12: dein, cum milia multa fecerimus,
13: conturbabimus illa, ne sciamus,
14: aut ne quis malus inuidere possit,
15: cum tantum sciat esse basiorum.
16: (GAIUS VALERIUS CATULLUS)
We have to point out one possible problem: What happens if you open a file for writing, and this file already exists. Be happy, if you had a backup of this file, if you need it, because as soon as an open() with a "w" has been executed the file will be removed. This is often what you want, but sometimes you just want to append to the file, like it's the case with logfiles.

If you want to append something to an existing file, you have to use "a" instead of "w".

Reading in one go

So far we worked on files line by line by using a for loop. Very often, especially if the file is not too large, it's more convenient to read the file into a complete data structure, e.g. a string or a list. The file can be closed after reading and the work is accomplished on this data structure:
>>> poem = open("ad_lesbiam.txt").readlines()
>>> print poem
['V. ad Lesbiam \n', '\n', 'VIVAMUS mea Lesbia, atque amemus,\n', 'rumoresque senum seueriorum\n', 'omnes unius aestimemus assis!\n', 'soles occidere et redire possunt:\n', 'nobis cum semel occidit breuis lux,\n', 'nox est perpetua una dormienda.\n', 'da mi basia mille, deinde centum,\n', 'dein mille altera, dein secunda centum,\n', 'deinde usque altera mille, deinde centum.\n', 'dein, cum milia multa fecerimus,\n', 'conturbabimus illa, ne sciamus,\n', 'aut ne quis malus inuidere possit,\n', 'cum tantum sciat esse basiorum.\n', '(GAIUS VALERIUS CATULLUS)']
>>> print poem[2]
VIVAMUS mea Lesbia, atque amemus,
In the above example, the complete poem is read into the list poem. We can acces e.g. the 3rd line with poem[2].

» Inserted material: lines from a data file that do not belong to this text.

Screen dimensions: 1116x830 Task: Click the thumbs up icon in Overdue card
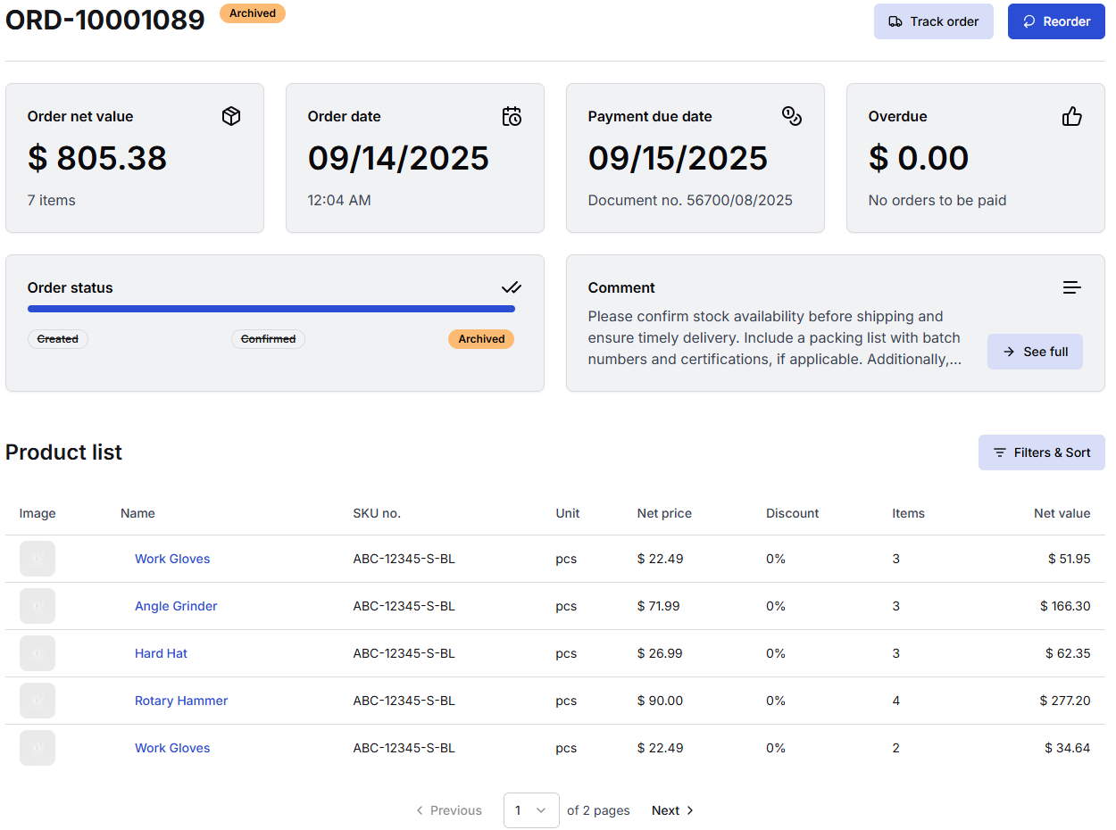click(x=1072, y=116)
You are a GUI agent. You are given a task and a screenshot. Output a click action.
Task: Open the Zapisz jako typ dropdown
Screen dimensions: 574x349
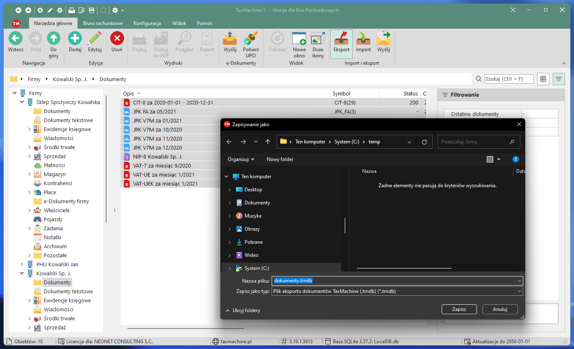click(x=397, y=291)
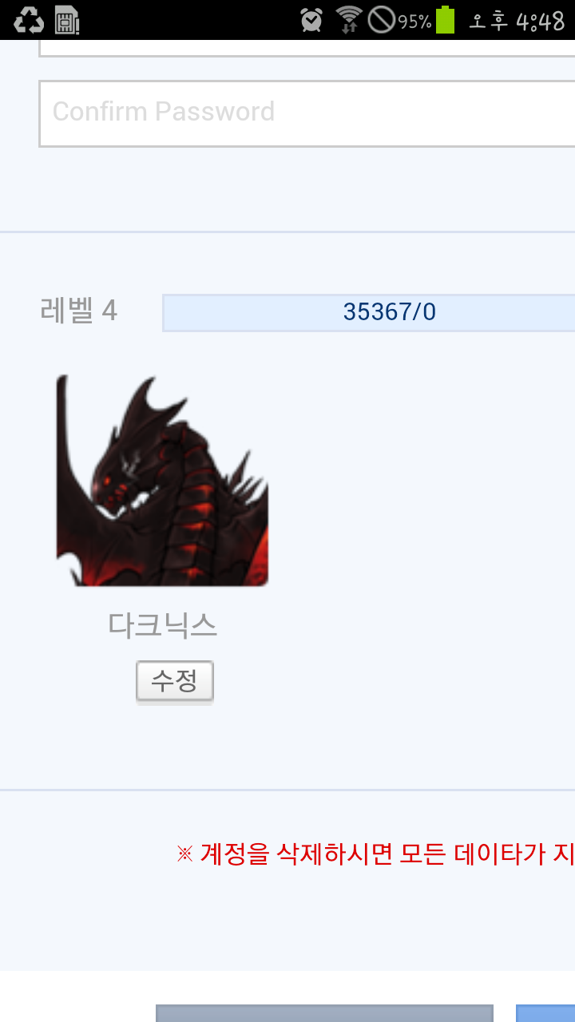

Another convenient way to read in a file might be the method read() of open. With this method we can read the complete file into a string, as we can see in the next example:
>>> poem = open("ad_lesbiam.txt").read()
>>> print poem[16:34]
VIVAMUS mea Lesbia
>>> type(poem)
<type 'str'>
>>> 
This string contains the complete file including the carriage returns and line feeds.

"How to get into a Pickle"

Pickle We don't mean what the heading says. We just want to show you, how you can save your data in an easy way, so that you or better your program can reread them at a later date again. We are "pickling" the data, so that it doesn't get lost.

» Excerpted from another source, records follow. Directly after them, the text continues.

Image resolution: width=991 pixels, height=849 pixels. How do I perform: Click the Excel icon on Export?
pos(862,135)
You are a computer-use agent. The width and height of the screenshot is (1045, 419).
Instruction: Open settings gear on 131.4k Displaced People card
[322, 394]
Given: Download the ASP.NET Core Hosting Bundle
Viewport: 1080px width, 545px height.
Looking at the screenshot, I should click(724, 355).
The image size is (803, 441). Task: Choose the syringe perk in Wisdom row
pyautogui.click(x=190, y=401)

Python offers for this purpose a module, which is called "pickle". With the algorithms of the pickle module we can serialize and de-serialize Python object structures. "Pickling" denotes the process which converts a Python object hierarchy into a byte stream, and "unpickling" on the other hand is the inverse operation, i.e. the byte stream is converted back into an object hierarchy. What we call pickling (and unpickling) is also known as "serialization" or "flattening" a data structure.

An object can be dumped with the dump method of the pickle module:

pickle.dump(obj, file[,protocol])
A serialized version of the object "obj" will be written to a file "file". The protocol determines the way the object should be written:
Objects which have been dumped to a file with pickle.dump can be reread into a program by using the method pickle.load(file). pickle.load recognizes automatically, which format had been used for writing the data.
A simple example:
import pickle
data = (1.4,42)
output = open('data.pkl', 'w')
pickle.dump(data, output)
output.close()
After this code had been executed, the content of the file data.pkl will look like this:
(F1.3999999999999999
I42
tp0
.
This file can easily be read in again:
>>> import pickle
>>> f = open("data.pkl")
>>> data = pickle.load(f)
>>> print data
(1.3999999999999999, 42)
>>> 
Only the objects and not their names are saved. That's why we use the assignment to data in the previous example, i.e. data = pickle.load(f).